--- START Given passage ---

# New Set up with the new house.



## HuntNFishNick (Jul 13, 2007)

Finally got everything done with my grill and Egg. Had to keep the old grill at the the old house when we sold. Pretty excited how it turned out and if the chicken i cooked on the Egg tonight was any indication, there's gonna be some good times ahead.


----------



## Billphish (Apr 17, 2006)

Nice. I'm looking to do this too. Gasser when you need a quick weekday steak or chop and a ceramic for when you have a little more time.


----------



## doslocosranch (Apr 24, 2006)

Very nice set up. 


Sent from my iPad using Tapatalk


----------



## Law Dog (Jul 27, 2010)

Looks awesome, congrats!


----------



## hook'n'em (Aug 11, 2007)

That is an awesome grill with the LEDs . Your kitchen set up is shuweet. Did you do the work yourself?

--- END Given passage ---
--- START Collected data ---

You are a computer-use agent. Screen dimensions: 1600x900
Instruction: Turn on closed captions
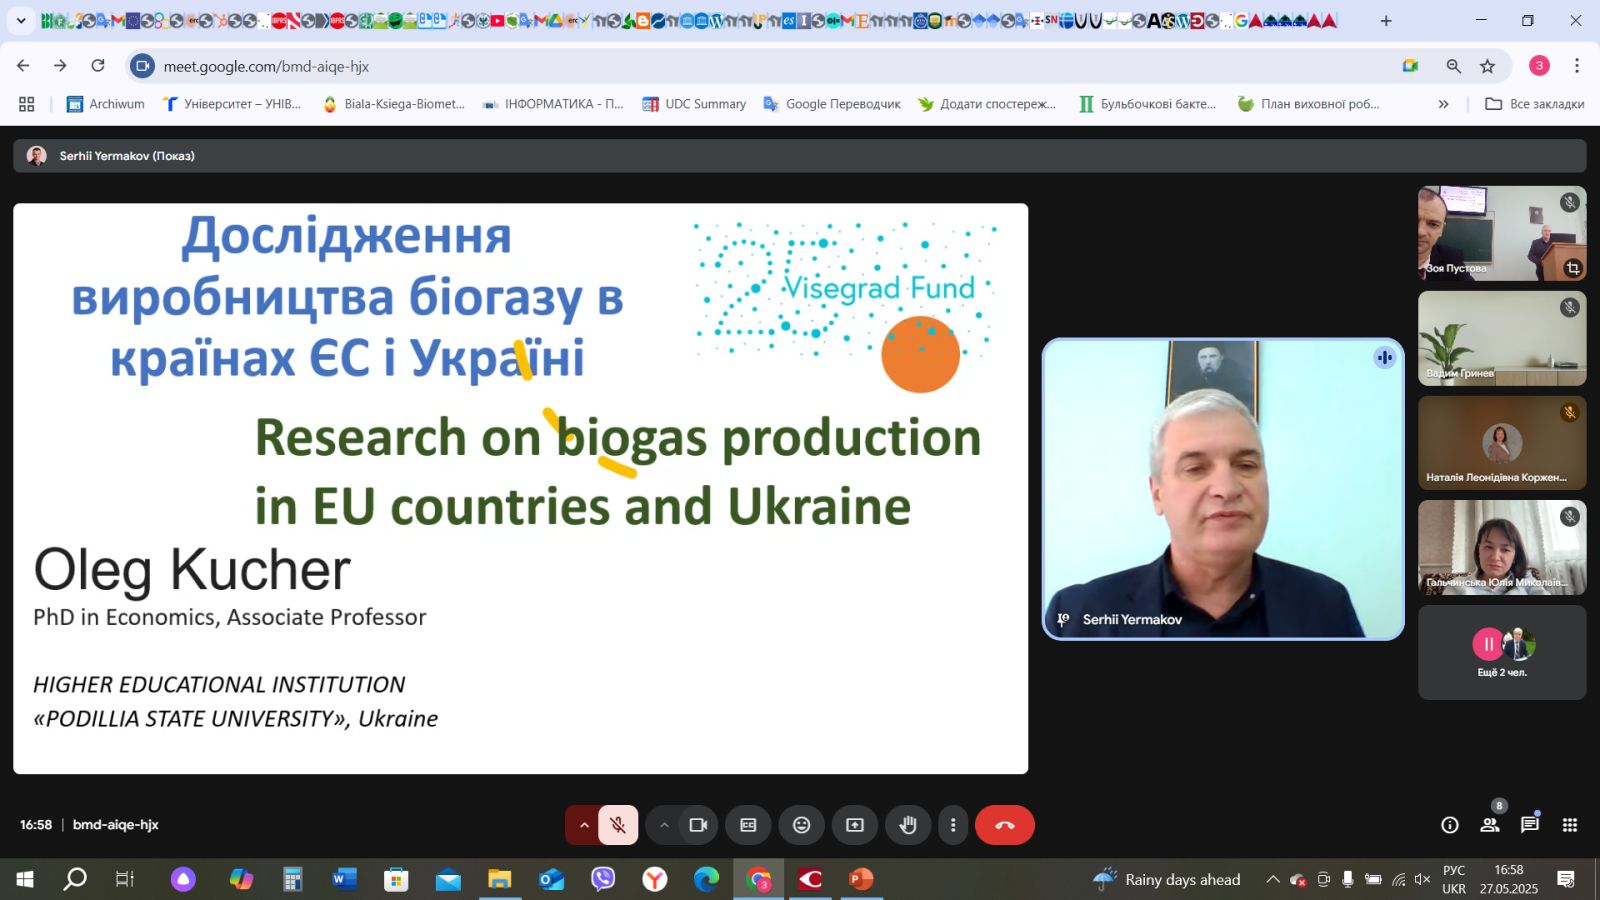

--- END Collected data ---

Problem set –
a) Rewrite the part of the grill setup thread that opens with the words containing "Looks awesome, congrats!" and closes with "the work yourself?", changing "LEDs" to "lights".
b) In the grill setup thread, what did HuntNFishNick cook on the Egg?
c) Continue the grill setup thread from its final post.
The material comes from a separate source.

Answers to each task –
a)
Looks awesome, congrats!


----------



## hook'n'em (Aug 11, 2007)

That is an awesome grill with the lights . Your kitchen set up is shuweet. Did you do the work yourself?

b) Chicken.

c)
Sent from my iPad using Tapatalk


----------



## HuntNFishNick (Jul 13, 2007)

No, had the brick guy that i found in the neighborhood do it and then had the granite people come by with some leftovers from another job and cut me a deal for $400 installed.


----------



## w_r_ranch (Jan 14, 2005)

Came out really good Nick! You & yours will get years of enjoyment out of that setup!


----------



## seacer (Dec 9, 2012)

*Nice backyard area*

While I think you have a nice grilling area I one day will make me one too. 
What happens when that grill goes out and needs replacing?

searacer



w_r_ranch said:


> Came out really good Nick! You & yours will get years of enjoyment out of that setup!


----------



## HuntNFishNick (Jul 13, 2007)

Lifetime warranty on the body i believe and 15 yr warranty on burners. I had one 3 yrs ago and never had a thing go wrong with it while my buddies had 2 of his burners go out on his cheaper grill.


----------



## seacer (Dec 9, 2012)

Can you give us a look with the hood / doors open? 
Does this people have a website


----------



## HuntNFishNick (Jul 13, 2007)

Rcsgrills.com based out of Spring


----------



## peckerwood (Jun 9, 2012)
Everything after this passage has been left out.